U.S. House Committee on Education and the Workforce Chairman John Kline (R-MN) and Senator Tom Coburn, M.D. (R-OK) today sent a letter to Department of Health and Human Services Secretary Kathleen Sebelius requesting answers on a significantly delayed report intended to shed light on the long-term efficacy of the Head Start program.

“The Head Start program is designed to help prepare children for success in school and in life, but without adequate information, Congress cannot monitor whether the program is working,” Chairman Kline said. “The administration has a responsibility to adhere to the letter of the law and provide lawmakers and the general public with the data necessary to determine whether the program is effectively serving families and taxpayers.”

“Taxpayers and the parents of the more than 900,000 children attending Head Start deserve to know whether this $8 billion program is making a lasting difference in students’ lives. To say that this study is long-overdue is an understatement.  It shouldn’t take six years to evaluate whether third-graders are better off after attending Head Start,” stated Senator Coburn.

In 1998, Congress mandated HHS to conduct a national evaluation of Head Start. The first Head Start Impact Study, released in 2010, examined the academic and developmental outcomes of a group of Head Start participants from preschool through the first grade. In 2006, HHS initiated a follow up to the Head Start Impact Study, tracking outcomes of the same group of children through the end of third grade. As Chairman Kline and Senator Coburn state in their letter, the results of this report have still not been released:

We understand data collection for the third grade evaluation was completed in the spring of 2008—more than four years ago.
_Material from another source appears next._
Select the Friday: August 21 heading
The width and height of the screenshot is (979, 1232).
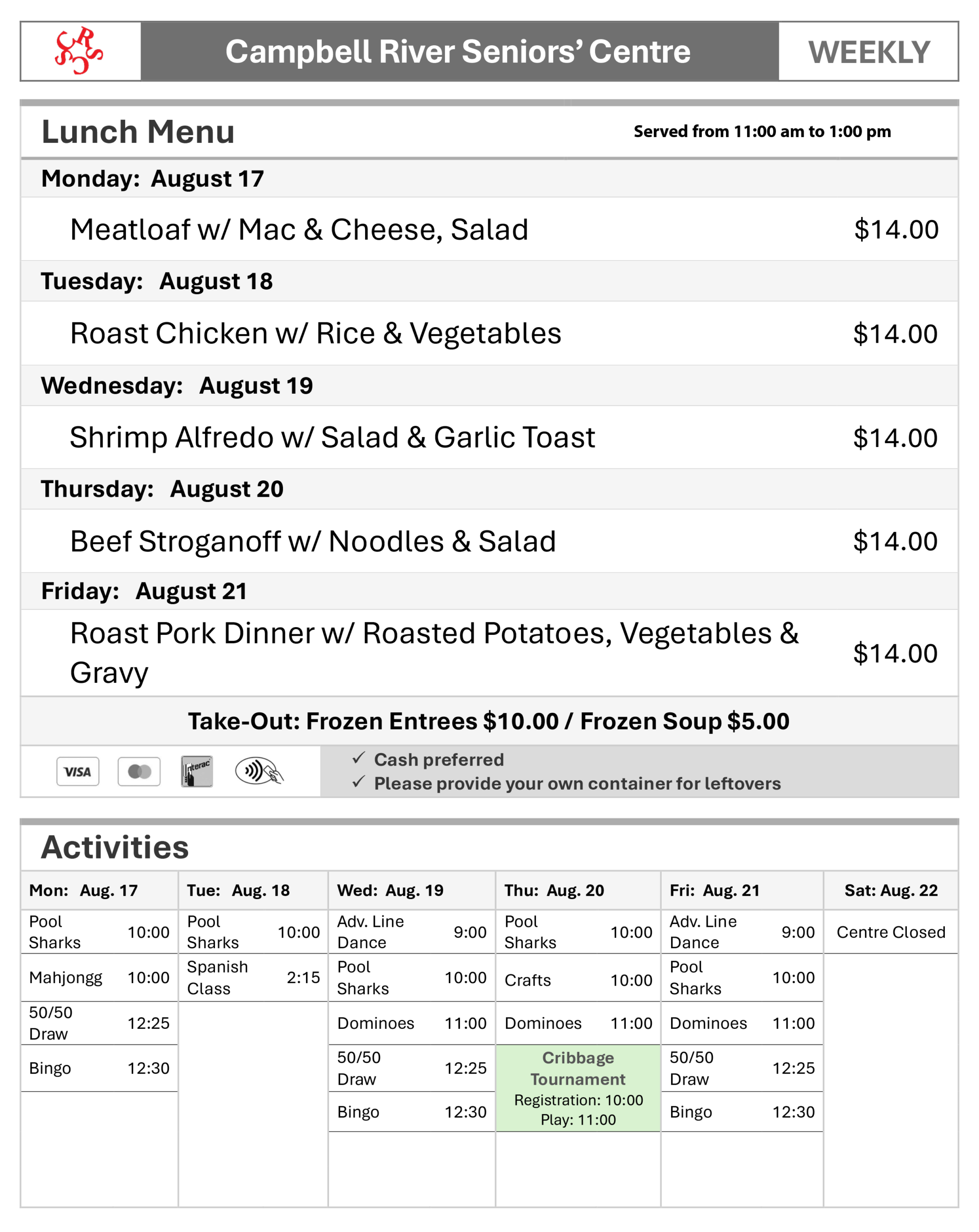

We also understand the analysis of that data was completed in 2010. Congress and the American people deserve to know a simple question: why has HHS been unable to produce a final report more than four years after data from the Third Grade Follow-Up Study was collected and two years after the data analysis was complete? We request you immediately release the latest version of the study, explain in detail why there has been a continued delay in issuing the final report, and provide us with a firm date on when the final report will be released to the public.

Chairman Kline and Senator Coburn also express concerns about HHS’ management of the research project, noting the cost for the project has grown from $6 million in 2006 to an estimated $10.6 million as of April 2012.